··· Given entries ···
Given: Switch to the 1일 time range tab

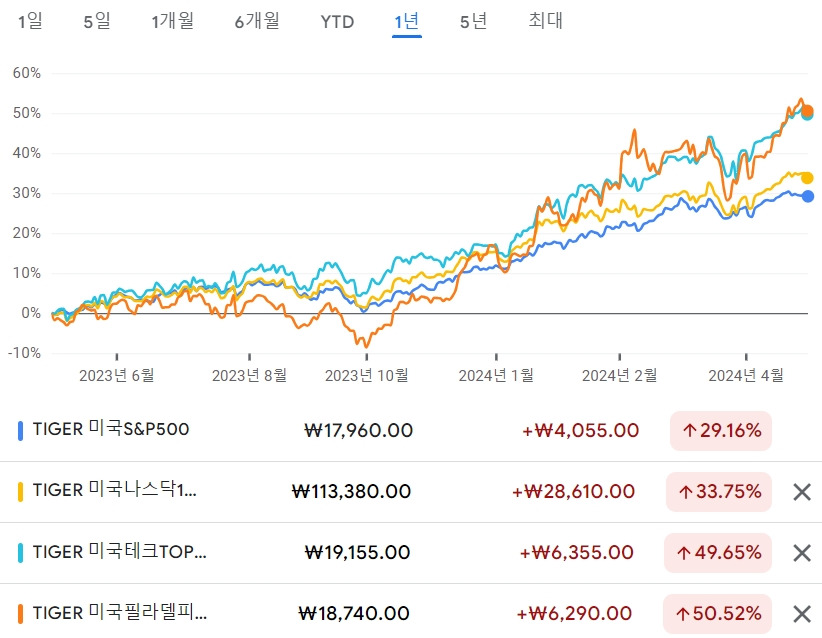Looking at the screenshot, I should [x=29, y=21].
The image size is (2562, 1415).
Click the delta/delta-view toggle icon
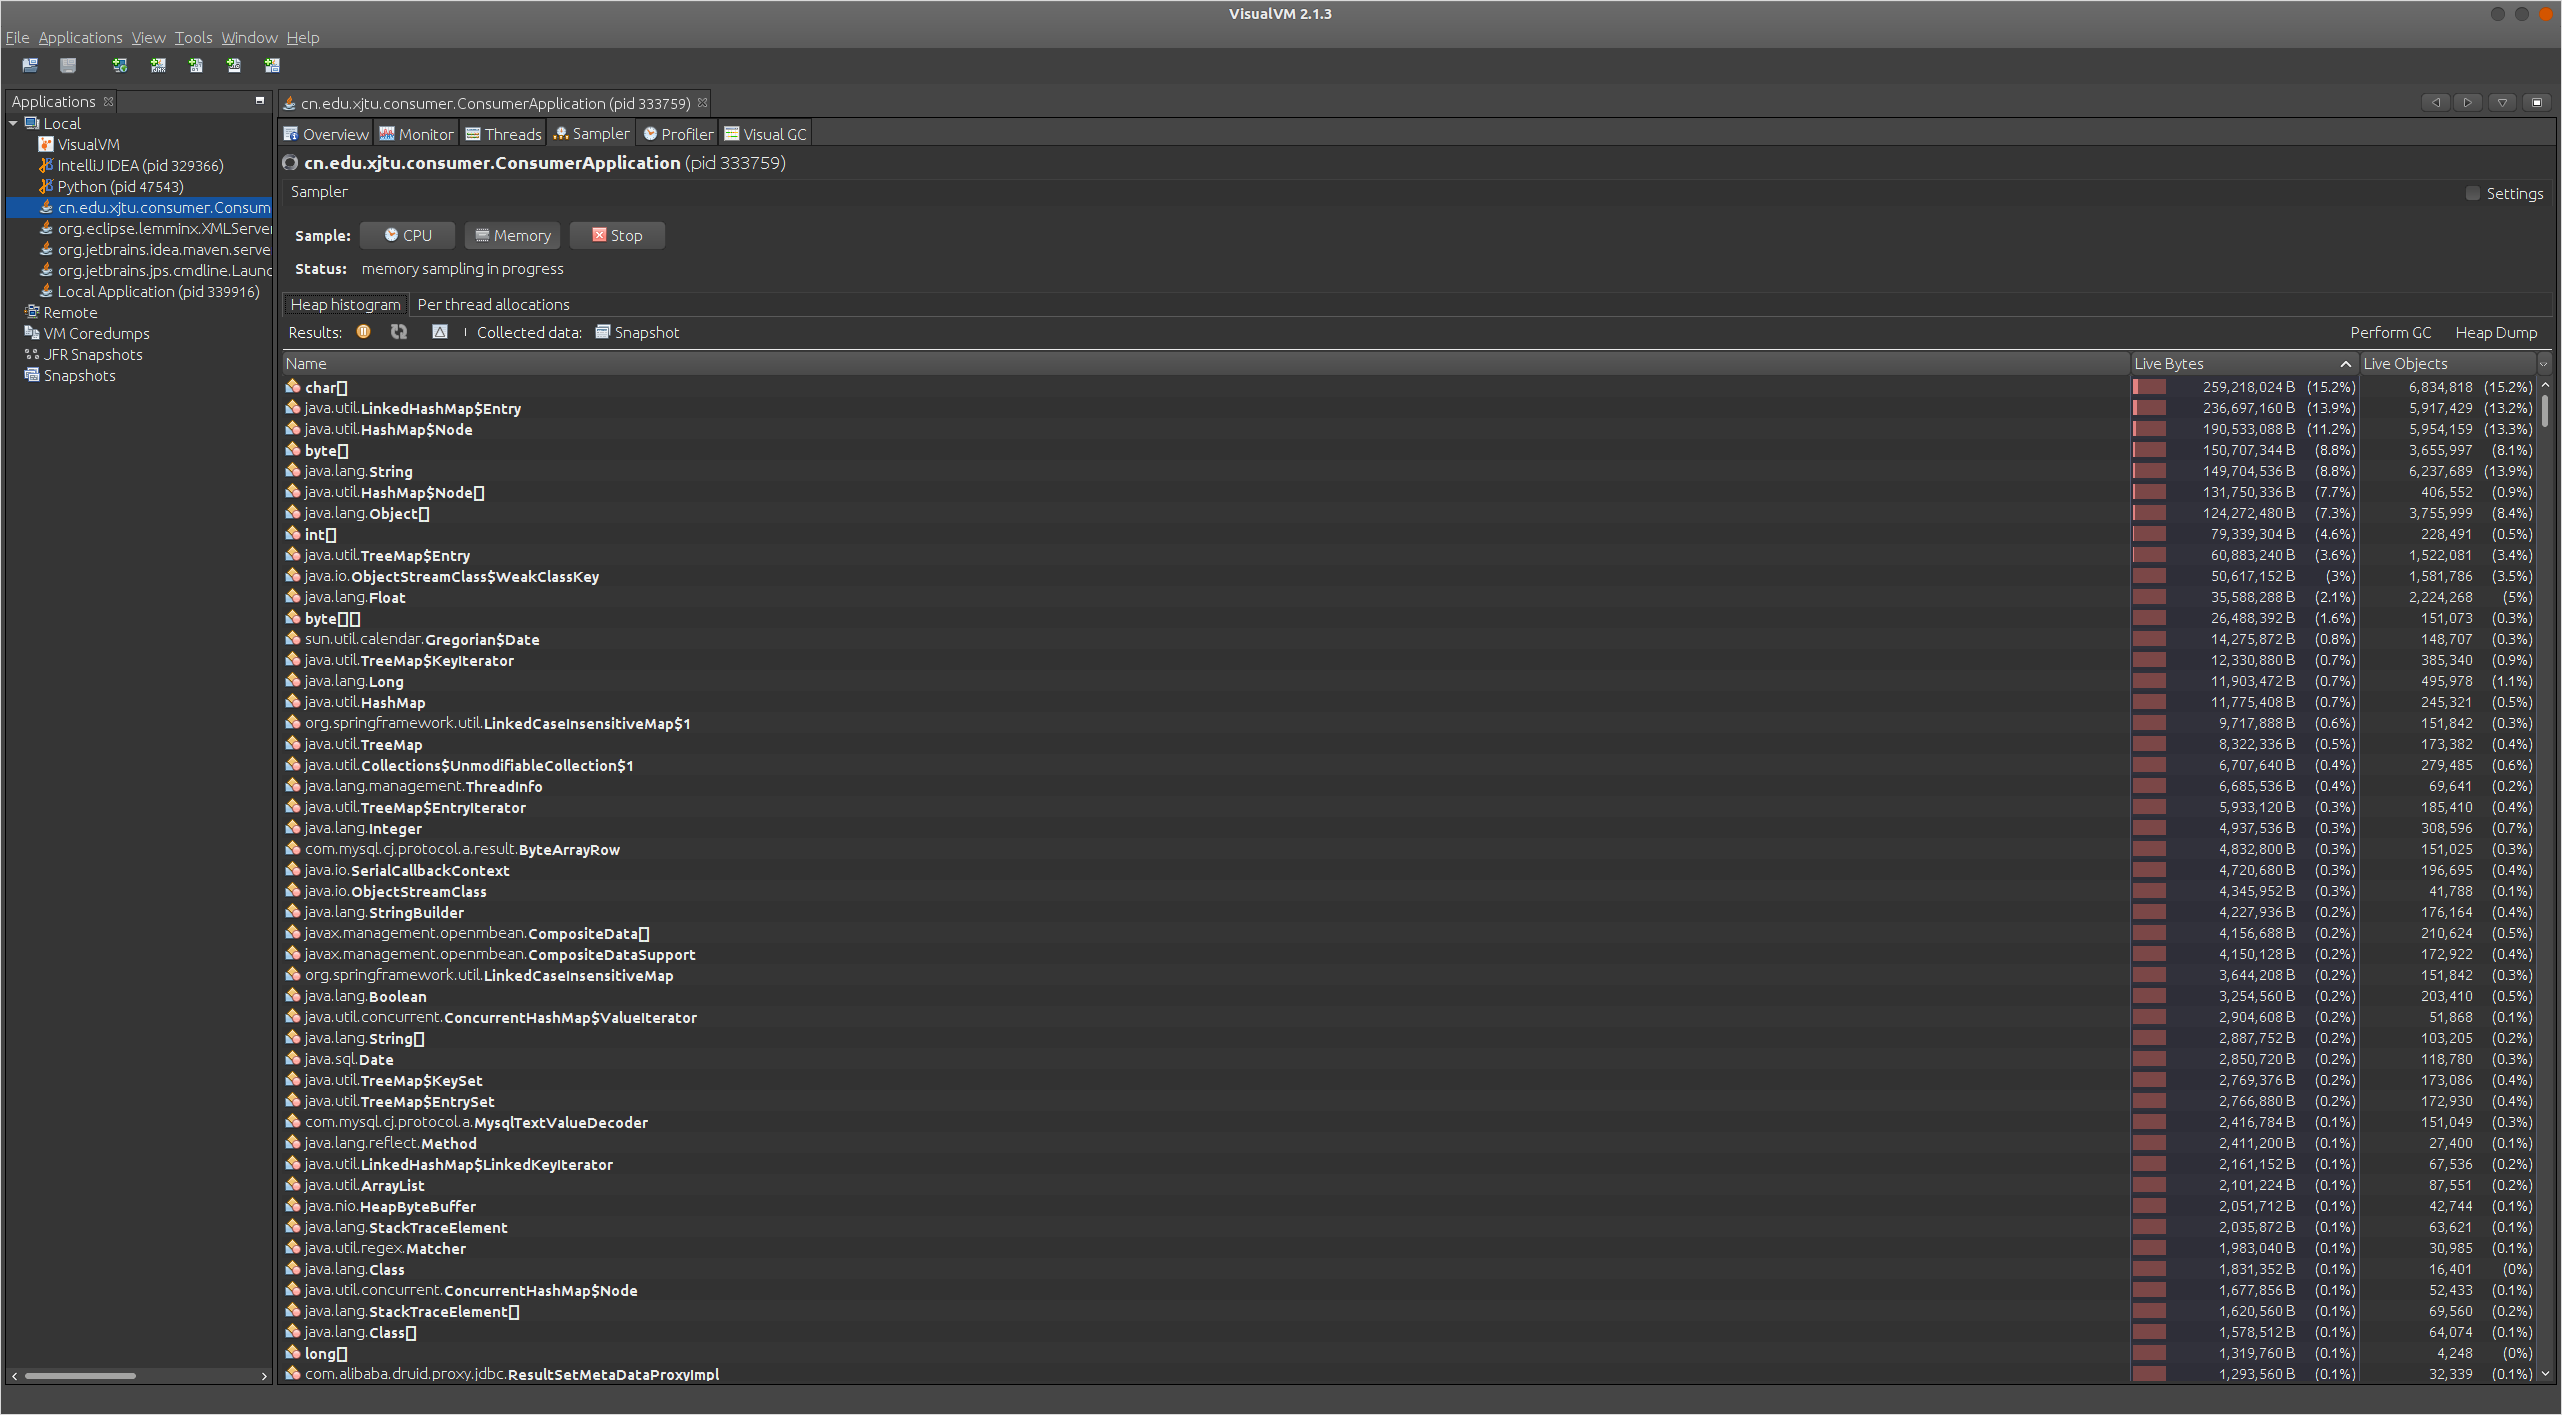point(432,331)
···
◆ **Task goal**
When copying the data above, repeat every word exactly and drop the pictures.

◆ **Expected answer**
Given: Switch to the 1일 time range tab

Looking at the screenshot, I should [x=29, y=21].
The image size is (2562, 1415).
Click the delta/delta-view toggle icon
point(432,331)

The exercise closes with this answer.